Uncategorized

Snags and Jagged Edges

panoramio
Image via panoramio

“Some will grumble that roses have thorns. I am grateful that thorns have roses.” – Alphonse Karr

How many times have you said, or heard someone else say, “I’ve said that a thousand times, but nobody listens!” Innovation is more than just a great idea. It’s everything that comes after it. And it lives among clear skies, and it lives among thorns and requires us to walk steady through both scenes. And as we walk through these ideas, these changes, these innovative approaches, we find there are considerations to be given. Considerations, like :

Who would this affect? 

Who walks the journey with you? Who might get lost when your idea changes the terrain? Who might take it as a tool to help give their own journey structure, support, or a new view of the scene? These stakeholders need to be included in the process of flushing out ideas. Their input will help clue you in to what types of obstacles might exist, what types of questions need to be explored. If you do not take the time to engage people in thoughtful discussions, in careful examination of a new route or change in direction or shift in course, your ideas will remain just that. Your ideas. What you want them to be, are our ideas.

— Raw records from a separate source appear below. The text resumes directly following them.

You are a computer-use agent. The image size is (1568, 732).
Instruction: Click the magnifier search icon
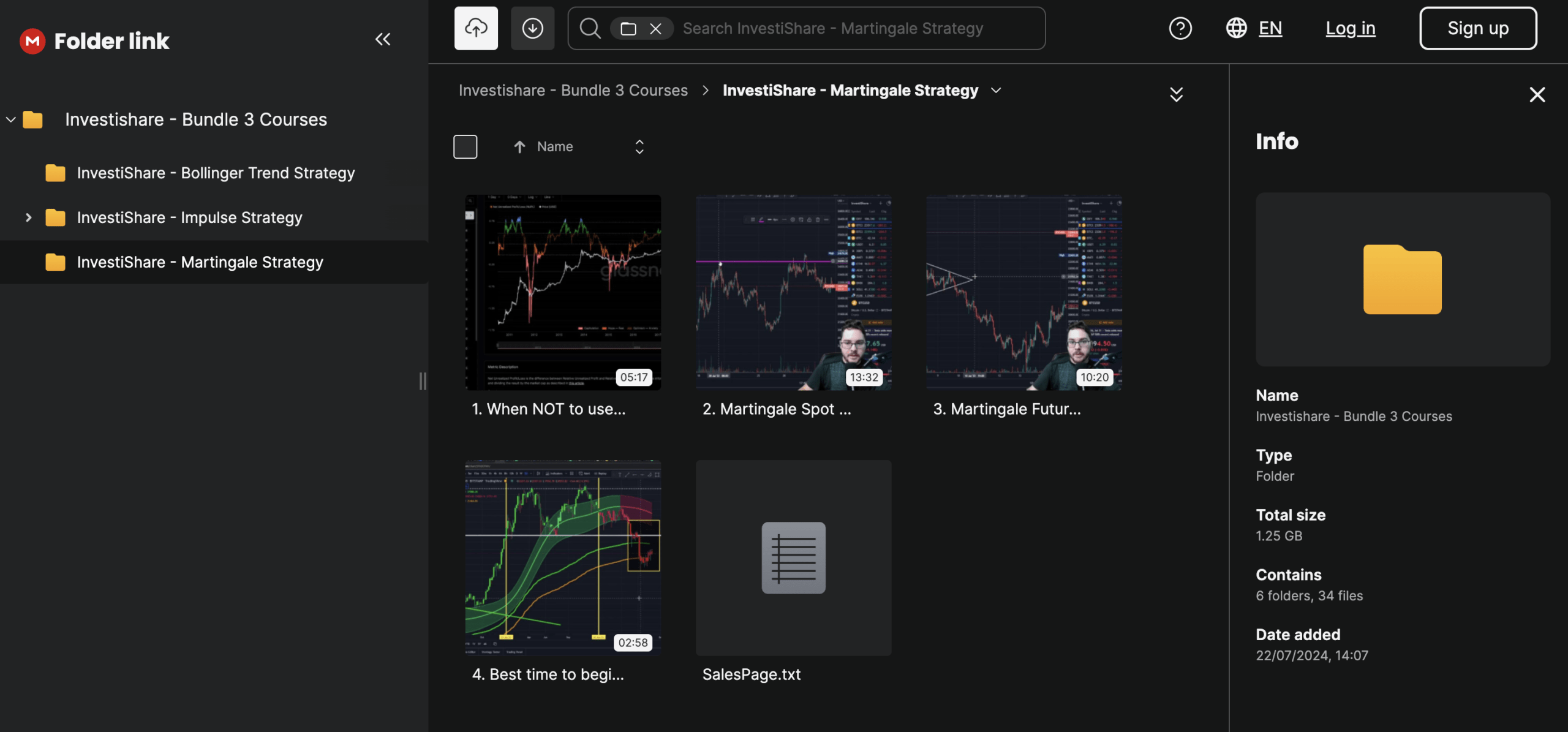(590, 28)
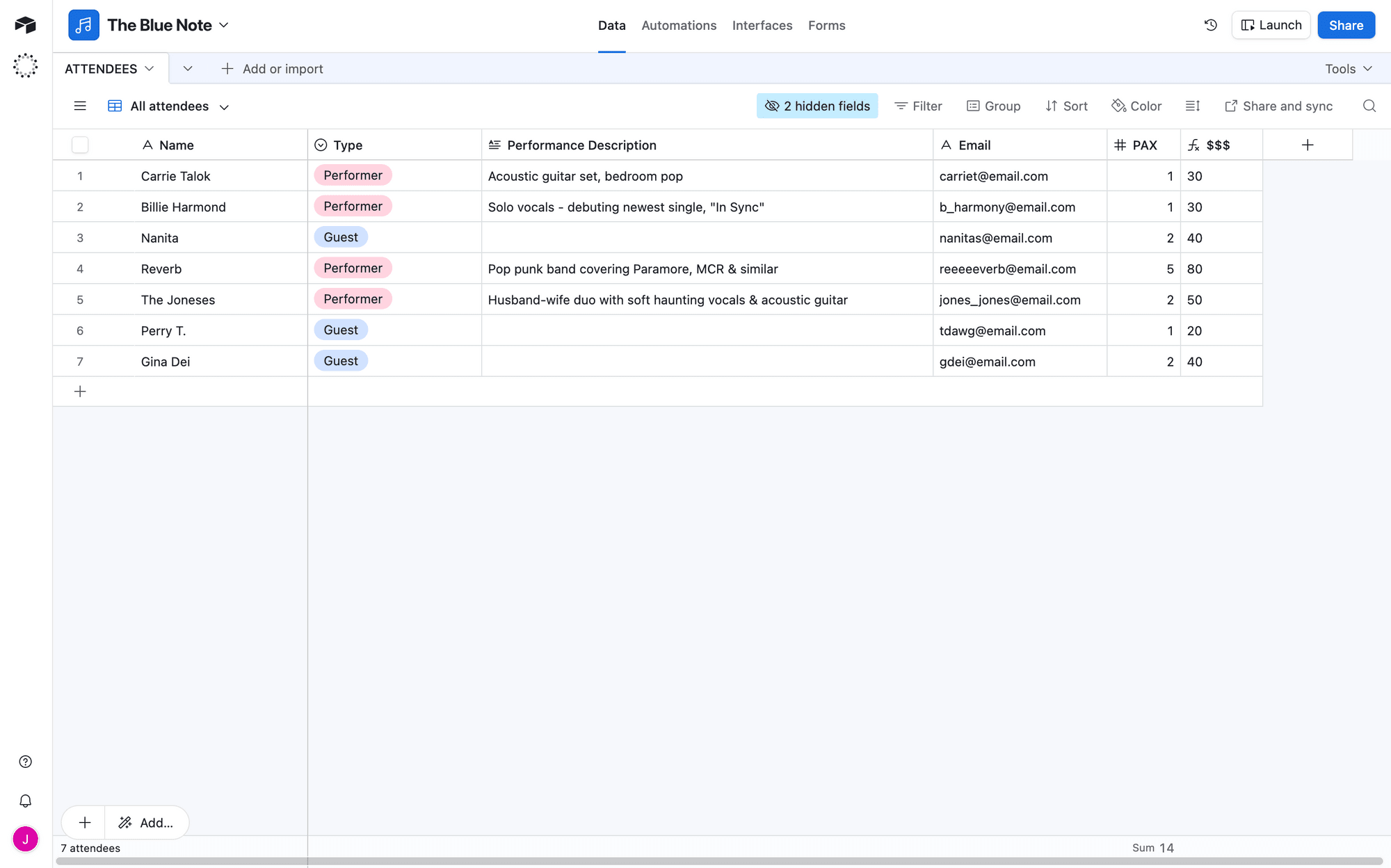
Task: Click the search magnifier icon
Action: (x=1369, y=106)

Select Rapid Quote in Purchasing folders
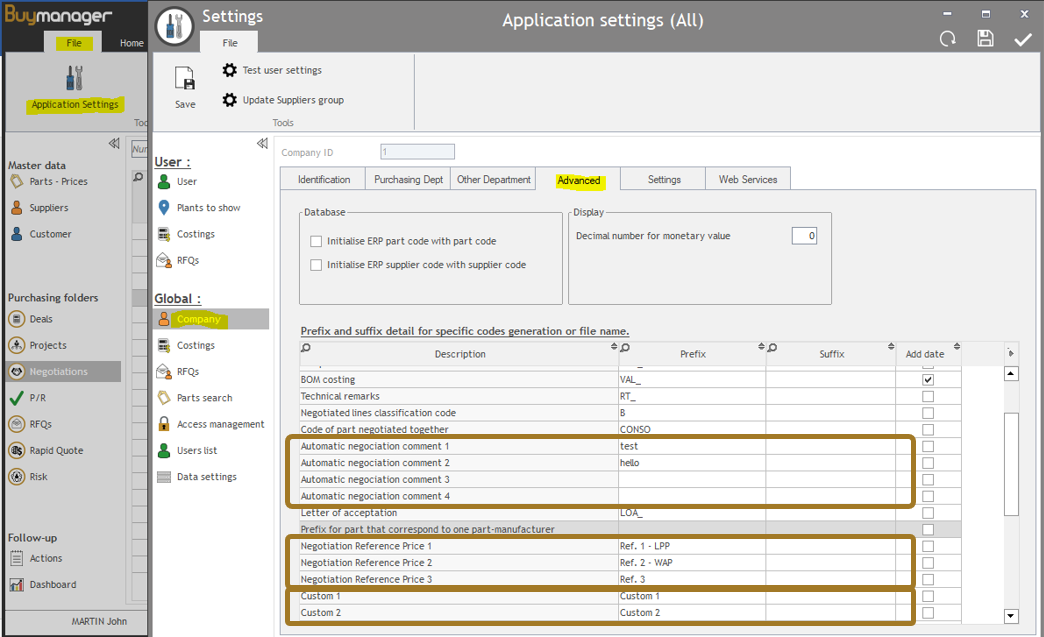(56, 450)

What systems currently exist that might influence implementation?

When we consider this question, the natural thing is to start thinking of what might block or prevent the implementation of change. This of course needs to be a consideration. But what is equally important is to identify current systems that would give movement and traction to the idea. Current practices that might help give that idea traction, and sustainability. People who can both shape and further define that idea. We often don’t consider these parts of our system, because we are hyper focused on what roadblocks might come up. Creativity is more than just an idea. It’s also the ability to identify and leverage current idea multipliers that exist. Multipliers that you may not have even thought of. Those stakeholders that you are currently brainstorming with can help you identify both the roadblocks and the fuel stops that exist within your organization-fuel stops that can give the idea it’s legs

Find Your Traffic Controllers.

Pilots do not fly the plane solo. There exists a team of people who coordinate. Who are not necessarily in the plane, but are equally participating in the smooth operation and flight plan. Innovation requires a focus on both ideas and implementation. One can be insanely creative with ideas but none of us, alone, posses the 360-degree orientation necessary for implementing systems changes. The behind-the-scenes knowledge of things that can help – or hinder – implementation. Find those with knowledge of those multipliers discussed above. With talents that lie in the areas of detail management, or influence, or data analysis, or whatever other areas you have identified as roadblocks and fuel stops. And allow them to help navigate. They often see things you don’t, or can’t, from your position.

Monitor The Course.

Once an idea has been put out there, once the implementation process begins, it is important to monitor frequently the affect it is, or is not, having. Sometimes, time is on your side. The idea gains traction right off the bat and you push forward, letting it ebb and flow and measuring disruption and progress along the way. Sometimes not. Sometimes patience is part of the process for implementing.  Other times, the disruption is creating new sets of issues. Things that were not identified earlier but are now clearly visible. And so we regroup. We discuss. We talk about twists and turns and changes in course. And sometimes we find that current realities exist that, right now, prevent this disruption. Maybe even cause our great idea to have the opposite effect. And this is where we can…

Shift Focus.

We shine a light on those current realities. Those roadblocks. We allow ourselves to walk among them, to examine them. Roadblocks that snag the edges of our ideas can give them more depth and cause our ideas to shift in new dimensions. What began as a small pocket of change can become larger, systemic change as we examine those roadblocks. What was once an idea that would serve one distinct purpose can become something of a disruption to many other processes and purposes. Here, right here in this landscape of snags and jagged edges, we define and refine beliefs here. We find influence and ideals, as we walk through this uncomfortable landscape. We uncover desires, motivations, and passions. This is where many may give up. However, it is also where the greatest impact and change might occur. So we are wise to linger here, in this strange and scary, and sometimes inhospitable, area. We linger here so that we might challenge, and think, and examine, and define ourselves and our organizations… once again.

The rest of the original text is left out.